··· Material provided

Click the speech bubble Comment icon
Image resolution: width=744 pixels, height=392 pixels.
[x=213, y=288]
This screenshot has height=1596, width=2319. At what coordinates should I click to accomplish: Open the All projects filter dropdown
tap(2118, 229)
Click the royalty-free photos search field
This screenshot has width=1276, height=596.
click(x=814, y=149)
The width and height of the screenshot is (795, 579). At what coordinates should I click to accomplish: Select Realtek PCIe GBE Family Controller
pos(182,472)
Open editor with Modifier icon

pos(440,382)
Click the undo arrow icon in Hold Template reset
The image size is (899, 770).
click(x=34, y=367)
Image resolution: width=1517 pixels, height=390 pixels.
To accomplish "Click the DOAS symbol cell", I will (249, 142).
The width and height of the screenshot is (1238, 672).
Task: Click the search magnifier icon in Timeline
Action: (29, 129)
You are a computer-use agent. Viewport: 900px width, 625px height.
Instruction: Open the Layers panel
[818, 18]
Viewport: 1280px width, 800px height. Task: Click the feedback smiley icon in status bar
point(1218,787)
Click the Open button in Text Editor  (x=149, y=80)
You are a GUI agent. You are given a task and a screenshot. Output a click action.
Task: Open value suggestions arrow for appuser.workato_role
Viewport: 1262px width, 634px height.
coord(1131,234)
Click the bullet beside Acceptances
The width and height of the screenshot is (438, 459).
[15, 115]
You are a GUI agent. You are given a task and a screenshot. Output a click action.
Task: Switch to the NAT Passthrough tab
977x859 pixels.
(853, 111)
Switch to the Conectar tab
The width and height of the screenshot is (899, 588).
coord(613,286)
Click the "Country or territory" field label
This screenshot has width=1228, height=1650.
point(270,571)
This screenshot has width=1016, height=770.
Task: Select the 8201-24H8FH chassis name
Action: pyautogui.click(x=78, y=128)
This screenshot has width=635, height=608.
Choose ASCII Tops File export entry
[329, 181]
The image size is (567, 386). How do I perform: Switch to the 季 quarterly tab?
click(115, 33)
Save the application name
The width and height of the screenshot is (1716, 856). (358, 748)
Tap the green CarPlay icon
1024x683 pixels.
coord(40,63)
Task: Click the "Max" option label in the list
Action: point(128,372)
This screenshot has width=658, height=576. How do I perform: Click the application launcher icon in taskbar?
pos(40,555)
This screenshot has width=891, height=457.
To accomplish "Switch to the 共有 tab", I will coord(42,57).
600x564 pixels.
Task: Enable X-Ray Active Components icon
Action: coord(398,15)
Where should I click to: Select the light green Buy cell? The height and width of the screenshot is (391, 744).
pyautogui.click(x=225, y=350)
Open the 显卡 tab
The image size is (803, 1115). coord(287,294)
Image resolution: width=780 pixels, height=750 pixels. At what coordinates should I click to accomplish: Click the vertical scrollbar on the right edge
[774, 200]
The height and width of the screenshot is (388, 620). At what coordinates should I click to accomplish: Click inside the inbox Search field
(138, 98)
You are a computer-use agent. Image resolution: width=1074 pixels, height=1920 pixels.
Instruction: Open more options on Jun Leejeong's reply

······

§ **Short exercise**
Can you pull out every line in the records above that contains the string "label"?

§ **Result of this task**
Click the "Country or territory" field label
Task: Click the "Max" option label in the list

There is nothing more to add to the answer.